Find first occurrences in PyTorch

Recently I needed to solve a seemingly simple problem in PyTorch. The input is a 1-dimensional tensor containing integer values. To make the discussion easier, let’s call them codes. The task is to find the first location where each code occurs. In NumPy, this can be done easily.

import numpy as np

def find_first_occurrences(codes: np.ndarray) -> np.ndarray:
    return np.unique(codes, return_index=True)[1]

Given the input [2, 1, 9, 1, 7, 2, 2, 1, 5], the function would return [1, 0, 8, 4, 2]. The indices are returned in that order, because np.unique() sorts the codes first. That is, the first item is the first index of 1, the second item is the first index of 2, the third item is the first index of 5, and so on.

This doesn’t work in PyTorch, because torch.unique() doesn’t support the return_index argument. I found a very clever solution on StackOverflow and thought it deserves some attention. This is the algorithm (with a small change to make sure that this works also when the input tensor is not on CPU):

import torch

def find_first_occurrences(codes: torch.Tensor) -> torch.Tensor:
    _, inverse_idxs, counts = codes.unique(return_inverse=True, return_counts=True)
    grouped_idxs = inverse_idxs.argsort(stable=True)
    group_start_idxs = counts.cumsum(0).roll(1)
    group_start_idxs[0] = 0
    return grouped_idxs[group_start_idxs]

codes.unique() finds the unique codes and sorts them (but we don’t need them). We use the return_inverse argument, which makes the function return the inverse mapping—from an input location to the unique codes—and the return_counts arguments, which returns the counts of the codes.

Let’s take as an example the input [2, 1, 9, 1, 7, 2, 2, 1, 5]. In this case, inverse_idxs would be [1, 0, 4, 0, 3, 1, 1, 0, 2]. This tells us, for example, that the smallest code appears at the second, fourth, and eighth position. counts would be [3, 3, 1, 1, 1]. This tells us that the two smallest codes appear three times each and the other three appear once in the input.

The idea is to group together items that point to the same code. This is done by inverse_idxs.argsort(stable=True). It produces a list where we first have the indices of the smallest code, then the second smallest code, and so on. Following the same example, grouped_idxs would be [1, 3, 7, 0, 5, 6, 8, 4, 2]. Based on the counts, we know that the first three items are the indices of code 1, the next three items are the indices of code 2, and these are followed by the index of code 5, 7, and 9. Since we use stable sorting, we know that the first item is the first index of code 1 and the fourth item is the first index of code 2, and generally the first item in every group is the first index of the corresponding code.

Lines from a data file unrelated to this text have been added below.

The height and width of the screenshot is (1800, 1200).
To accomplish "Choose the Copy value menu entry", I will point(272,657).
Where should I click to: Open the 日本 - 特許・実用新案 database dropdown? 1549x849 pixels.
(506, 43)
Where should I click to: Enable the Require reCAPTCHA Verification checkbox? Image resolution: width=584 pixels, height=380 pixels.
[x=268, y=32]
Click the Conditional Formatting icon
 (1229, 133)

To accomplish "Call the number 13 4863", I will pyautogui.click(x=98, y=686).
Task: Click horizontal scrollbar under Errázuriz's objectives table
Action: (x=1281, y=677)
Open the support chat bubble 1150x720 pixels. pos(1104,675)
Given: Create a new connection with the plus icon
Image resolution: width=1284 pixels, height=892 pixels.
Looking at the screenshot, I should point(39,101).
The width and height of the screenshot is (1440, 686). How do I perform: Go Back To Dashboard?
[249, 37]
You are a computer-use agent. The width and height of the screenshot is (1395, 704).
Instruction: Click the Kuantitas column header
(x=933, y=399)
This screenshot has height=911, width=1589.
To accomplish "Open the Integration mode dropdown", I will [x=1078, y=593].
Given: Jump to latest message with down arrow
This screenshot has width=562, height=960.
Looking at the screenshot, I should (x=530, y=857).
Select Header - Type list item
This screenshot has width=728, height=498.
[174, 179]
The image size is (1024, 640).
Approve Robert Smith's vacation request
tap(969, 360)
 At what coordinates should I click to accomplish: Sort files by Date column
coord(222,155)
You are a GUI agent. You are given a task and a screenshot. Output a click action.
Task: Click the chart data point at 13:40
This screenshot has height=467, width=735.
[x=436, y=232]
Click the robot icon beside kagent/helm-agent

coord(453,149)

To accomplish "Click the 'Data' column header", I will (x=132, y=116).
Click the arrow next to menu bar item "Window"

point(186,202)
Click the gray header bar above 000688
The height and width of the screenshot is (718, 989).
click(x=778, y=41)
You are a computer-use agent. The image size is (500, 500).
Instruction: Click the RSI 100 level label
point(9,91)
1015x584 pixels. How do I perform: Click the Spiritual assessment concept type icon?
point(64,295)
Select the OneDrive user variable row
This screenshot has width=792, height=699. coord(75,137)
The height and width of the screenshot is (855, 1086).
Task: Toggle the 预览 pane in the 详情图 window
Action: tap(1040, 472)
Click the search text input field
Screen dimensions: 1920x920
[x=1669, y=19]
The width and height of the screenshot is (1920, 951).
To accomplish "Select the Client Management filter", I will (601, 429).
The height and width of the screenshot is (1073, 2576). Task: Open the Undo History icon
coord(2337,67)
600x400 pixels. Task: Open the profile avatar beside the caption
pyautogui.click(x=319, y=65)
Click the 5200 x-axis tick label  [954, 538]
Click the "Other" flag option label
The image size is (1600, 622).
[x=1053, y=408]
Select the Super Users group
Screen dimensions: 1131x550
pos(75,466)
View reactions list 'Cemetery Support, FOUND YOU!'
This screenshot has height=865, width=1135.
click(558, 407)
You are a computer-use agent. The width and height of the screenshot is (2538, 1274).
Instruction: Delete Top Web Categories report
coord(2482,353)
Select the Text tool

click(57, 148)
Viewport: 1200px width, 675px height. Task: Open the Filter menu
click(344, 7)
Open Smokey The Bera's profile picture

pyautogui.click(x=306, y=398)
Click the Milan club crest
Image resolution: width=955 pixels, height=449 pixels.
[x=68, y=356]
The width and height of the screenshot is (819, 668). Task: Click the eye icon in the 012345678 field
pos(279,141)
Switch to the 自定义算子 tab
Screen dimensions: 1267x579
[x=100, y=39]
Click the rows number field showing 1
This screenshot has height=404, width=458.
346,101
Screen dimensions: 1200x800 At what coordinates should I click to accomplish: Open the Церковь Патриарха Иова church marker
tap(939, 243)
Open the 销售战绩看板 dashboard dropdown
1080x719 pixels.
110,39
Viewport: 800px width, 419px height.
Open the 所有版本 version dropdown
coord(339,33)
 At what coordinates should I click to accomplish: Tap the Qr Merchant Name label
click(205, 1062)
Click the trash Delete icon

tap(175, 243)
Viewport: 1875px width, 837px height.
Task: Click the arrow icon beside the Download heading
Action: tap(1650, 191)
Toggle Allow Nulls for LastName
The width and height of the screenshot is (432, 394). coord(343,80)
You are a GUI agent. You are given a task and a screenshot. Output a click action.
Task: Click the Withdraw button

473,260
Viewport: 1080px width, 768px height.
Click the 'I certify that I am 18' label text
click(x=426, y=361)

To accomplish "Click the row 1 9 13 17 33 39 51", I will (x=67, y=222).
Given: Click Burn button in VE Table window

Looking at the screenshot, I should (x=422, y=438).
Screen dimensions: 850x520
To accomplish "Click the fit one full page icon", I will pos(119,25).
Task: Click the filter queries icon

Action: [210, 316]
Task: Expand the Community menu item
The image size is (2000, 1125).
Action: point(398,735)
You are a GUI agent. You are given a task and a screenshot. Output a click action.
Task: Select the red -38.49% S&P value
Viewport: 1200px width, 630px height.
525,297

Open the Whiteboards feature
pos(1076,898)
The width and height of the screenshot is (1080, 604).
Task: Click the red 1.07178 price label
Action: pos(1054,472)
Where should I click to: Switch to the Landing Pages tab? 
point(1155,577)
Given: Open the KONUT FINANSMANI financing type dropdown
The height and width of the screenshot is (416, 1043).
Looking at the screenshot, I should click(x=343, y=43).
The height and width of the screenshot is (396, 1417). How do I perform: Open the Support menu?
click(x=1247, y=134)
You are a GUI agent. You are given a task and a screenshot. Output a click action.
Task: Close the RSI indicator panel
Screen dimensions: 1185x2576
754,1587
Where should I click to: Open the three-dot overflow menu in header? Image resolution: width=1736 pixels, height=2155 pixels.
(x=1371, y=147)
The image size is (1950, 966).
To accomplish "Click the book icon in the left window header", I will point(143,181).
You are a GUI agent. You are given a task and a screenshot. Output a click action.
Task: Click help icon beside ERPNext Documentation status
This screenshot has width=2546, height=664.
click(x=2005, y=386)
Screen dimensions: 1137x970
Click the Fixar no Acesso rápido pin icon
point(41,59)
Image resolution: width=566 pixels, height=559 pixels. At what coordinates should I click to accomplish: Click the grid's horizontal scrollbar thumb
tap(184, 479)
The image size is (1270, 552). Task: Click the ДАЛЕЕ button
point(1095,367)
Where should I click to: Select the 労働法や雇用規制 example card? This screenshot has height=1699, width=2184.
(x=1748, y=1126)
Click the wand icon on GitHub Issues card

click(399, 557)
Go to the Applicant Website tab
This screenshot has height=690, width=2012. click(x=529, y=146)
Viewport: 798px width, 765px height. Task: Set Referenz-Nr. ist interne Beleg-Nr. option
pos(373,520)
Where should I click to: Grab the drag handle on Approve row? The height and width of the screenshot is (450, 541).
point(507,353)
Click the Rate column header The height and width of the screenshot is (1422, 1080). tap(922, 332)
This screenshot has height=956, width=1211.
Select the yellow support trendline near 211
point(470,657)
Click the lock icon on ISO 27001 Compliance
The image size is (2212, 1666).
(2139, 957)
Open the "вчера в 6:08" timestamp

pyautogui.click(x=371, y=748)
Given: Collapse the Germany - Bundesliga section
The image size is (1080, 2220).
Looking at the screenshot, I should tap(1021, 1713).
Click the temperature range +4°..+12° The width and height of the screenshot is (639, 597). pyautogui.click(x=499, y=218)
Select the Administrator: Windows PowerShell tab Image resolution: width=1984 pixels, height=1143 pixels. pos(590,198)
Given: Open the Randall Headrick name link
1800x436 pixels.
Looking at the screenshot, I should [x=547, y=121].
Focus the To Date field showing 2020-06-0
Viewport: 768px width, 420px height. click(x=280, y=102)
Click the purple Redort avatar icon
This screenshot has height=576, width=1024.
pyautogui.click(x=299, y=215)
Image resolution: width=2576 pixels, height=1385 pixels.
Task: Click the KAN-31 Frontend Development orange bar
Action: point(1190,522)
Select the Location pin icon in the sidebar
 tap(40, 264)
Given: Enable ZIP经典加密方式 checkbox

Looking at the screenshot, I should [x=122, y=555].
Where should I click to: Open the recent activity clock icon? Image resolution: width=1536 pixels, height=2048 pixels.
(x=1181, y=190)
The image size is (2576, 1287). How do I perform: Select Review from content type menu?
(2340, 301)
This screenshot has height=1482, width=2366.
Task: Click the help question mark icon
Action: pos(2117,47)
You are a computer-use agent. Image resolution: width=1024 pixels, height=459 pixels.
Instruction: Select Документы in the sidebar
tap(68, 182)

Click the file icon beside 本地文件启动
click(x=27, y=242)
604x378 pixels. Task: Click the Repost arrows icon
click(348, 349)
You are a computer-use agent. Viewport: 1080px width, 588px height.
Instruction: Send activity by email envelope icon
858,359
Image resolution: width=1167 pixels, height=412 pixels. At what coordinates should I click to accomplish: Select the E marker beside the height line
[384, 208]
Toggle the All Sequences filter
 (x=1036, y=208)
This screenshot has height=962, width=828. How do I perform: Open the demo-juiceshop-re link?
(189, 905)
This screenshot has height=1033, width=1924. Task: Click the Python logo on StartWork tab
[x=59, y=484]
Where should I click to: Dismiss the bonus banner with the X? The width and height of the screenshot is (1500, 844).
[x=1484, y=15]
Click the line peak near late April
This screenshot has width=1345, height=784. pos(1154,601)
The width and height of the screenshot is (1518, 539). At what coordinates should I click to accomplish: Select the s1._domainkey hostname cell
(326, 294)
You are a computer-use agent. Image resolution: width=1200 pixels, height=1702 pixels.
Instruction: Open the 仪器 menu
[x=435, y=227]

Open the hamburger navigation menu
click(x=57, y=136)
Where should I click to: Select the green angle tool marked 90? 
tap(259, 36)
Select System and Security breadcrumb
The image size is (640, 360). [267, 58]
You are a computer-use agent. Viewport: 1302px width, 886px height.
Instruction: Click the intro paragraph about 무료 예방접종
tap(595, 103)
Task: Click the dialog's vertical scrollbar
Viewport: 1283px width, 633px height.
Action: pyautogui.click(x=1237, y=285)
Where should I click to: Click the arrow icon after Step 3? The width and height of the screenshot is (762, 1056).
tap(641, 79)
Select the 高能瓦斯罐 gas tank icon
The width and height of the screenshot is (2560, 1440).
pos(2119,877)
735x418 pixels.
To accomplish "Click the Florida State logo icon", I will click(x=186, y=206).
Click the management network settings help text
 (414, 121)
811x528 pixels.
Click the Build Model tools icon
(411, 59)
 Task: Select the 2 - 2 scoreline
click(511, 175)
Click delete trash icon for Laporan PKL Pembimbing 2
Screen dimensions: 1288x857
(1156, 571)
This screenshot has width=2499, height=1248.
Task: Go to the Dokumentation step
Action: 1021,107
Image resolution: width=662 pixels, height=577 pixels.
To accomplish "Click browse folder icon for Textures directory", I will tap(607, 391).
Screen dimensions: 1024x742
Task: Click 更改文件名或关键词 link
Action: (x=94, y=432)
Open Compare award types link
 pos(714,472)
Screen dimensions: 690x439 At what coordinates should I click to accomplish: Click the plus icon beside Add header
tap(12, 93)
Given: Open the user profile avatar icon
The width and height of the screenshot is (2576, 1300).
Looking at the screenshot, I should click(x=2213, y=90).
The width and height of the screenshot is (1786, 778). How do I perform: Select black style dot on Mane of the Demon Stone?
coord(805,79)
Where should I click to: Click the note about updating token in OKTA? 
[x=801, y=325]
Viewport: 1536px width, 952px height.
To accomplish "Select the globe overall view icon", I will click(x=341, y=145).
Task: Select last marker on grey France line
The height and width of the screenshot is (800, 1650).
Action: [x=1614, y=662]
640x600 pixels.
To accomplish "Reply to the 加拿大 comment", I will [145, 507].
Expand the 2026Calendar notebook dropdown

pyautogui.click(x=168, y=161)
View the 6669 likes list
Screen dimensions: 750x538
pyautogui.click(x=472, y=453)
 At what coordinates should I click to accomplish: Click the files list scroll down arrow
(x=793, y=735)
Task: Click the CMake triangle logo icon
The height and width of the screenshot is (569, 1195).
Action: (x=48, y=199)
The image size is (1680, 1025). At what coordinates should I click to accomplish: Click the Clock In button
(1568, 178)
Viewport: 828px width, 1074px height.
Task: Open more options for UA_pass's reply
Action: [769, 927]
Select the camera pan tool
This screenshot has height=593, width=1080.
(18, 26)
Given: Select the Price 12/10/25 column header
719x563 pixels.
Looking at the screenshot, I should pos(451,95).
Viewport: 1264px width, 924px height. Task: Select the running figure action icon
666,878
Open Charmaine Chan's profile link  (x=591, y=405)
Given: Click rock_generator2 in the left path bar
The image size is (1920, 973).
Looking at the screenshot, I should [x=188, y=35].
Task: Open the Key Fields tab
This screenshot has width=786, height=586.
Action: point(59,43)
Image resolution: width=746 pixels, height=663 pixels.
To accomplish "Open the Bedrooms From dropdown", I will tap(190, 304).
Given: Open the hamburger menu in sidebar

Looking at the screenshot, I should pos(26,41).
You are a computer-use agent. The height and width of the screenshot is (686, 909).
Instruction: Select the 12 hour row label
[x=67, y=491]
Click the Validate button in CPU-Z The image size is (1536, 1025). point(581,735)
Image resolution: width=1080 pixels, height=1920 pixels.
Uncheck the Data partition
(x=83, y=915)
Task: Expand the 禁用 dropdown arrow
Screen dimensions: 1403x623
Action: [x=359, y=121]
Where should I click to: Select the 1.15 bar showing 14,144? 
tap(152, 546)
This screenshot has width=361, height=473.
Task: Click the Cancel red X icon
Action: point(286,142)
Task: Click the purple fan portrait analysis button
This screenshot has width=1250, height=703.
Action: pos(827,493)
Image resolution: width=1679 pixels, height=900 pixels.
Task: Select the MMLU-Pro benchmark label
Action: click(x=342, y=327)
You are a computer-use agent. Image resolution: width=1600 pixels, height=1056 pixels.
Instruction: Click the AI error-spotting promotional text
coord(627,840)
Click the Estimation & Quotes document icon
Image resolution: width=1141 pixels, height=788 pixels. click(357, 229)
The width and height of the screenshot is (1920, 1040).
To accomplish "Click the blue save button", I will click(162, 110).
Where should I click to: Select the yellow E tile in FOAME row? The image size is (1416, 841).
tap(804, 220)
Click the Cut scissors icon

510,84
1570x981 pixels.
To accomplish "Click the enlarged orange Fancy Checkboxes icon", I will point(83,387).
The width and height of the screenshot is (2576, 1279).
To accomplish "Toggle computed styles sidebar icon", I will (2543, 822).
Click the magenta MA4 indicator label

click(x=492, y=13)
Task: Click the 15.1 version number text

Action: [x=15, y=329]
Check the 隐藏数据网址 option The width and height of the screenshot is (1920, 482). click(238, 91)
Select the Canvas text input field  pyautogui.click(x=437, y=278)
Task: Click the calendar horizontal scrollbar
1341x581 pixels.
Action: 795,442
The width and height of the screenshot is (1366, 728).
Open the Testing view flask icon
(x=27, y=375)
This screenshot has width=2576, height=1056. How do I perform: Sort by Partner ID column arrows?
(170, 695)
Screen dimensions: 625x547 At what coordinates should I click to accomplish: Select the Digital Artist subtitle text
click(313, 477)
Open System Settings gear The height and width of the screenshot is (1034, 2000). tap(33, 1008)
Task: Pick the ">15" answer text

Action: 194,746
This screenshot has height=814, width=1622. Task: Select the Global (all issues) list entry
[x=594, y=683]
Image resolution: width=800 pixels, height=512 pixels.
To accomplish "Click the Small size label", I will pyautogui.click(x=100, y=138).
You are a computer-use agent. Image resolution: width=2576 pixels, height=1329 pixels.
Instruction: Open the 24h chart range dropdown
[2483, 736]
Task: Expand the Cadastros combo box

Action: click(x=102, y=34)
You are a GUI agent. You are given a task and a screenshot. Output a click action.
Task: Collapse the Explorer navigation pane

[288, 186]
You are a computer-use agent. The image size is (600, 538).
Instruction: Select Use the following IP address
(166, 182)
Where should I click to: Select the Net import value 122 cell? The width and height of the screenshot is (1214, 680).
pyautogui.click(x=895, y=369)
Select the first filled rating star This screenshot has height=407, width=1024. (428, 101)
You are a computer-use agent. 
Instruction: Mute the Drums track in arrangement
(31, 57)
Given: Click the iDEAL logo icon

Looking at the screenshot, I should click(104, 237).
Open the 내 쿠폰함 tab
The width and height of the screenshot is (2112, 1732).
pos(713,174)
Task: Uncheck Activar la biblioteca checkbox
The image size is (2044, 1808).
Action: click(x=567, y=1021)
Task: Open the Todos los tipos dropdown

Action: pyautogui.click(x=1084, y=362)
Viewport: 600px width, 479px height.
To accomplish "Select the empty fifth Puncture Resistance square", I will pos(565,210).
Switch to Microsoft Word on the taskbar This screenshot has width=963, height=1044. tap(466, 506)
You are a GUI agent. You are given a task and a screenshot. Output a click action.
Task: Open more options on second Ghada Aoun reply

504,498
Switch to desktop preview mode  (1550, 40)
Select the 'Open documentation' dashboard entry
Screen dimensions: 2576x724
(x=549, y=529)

We use the counts to construct group_start_idxs, which can be used to collect the first item in each group. counts.cumsum(0) returns the cumulative sum of the code counts, which is almost what we need. In the above example, it would return [3, 6, 7, 8, 9]. The last item is not needed, but the other items tell where each group starts, excluding the first group which obviously starts at index 0. So we shift the values and set the first value to zero, obtaining [0, 3, 6, 7, 8].

Finally, we read the first index of each code from grouped_idxs, from the locations pointed out by group_start_idxs. In our example, we would get [1, 0, 8, 4, 2].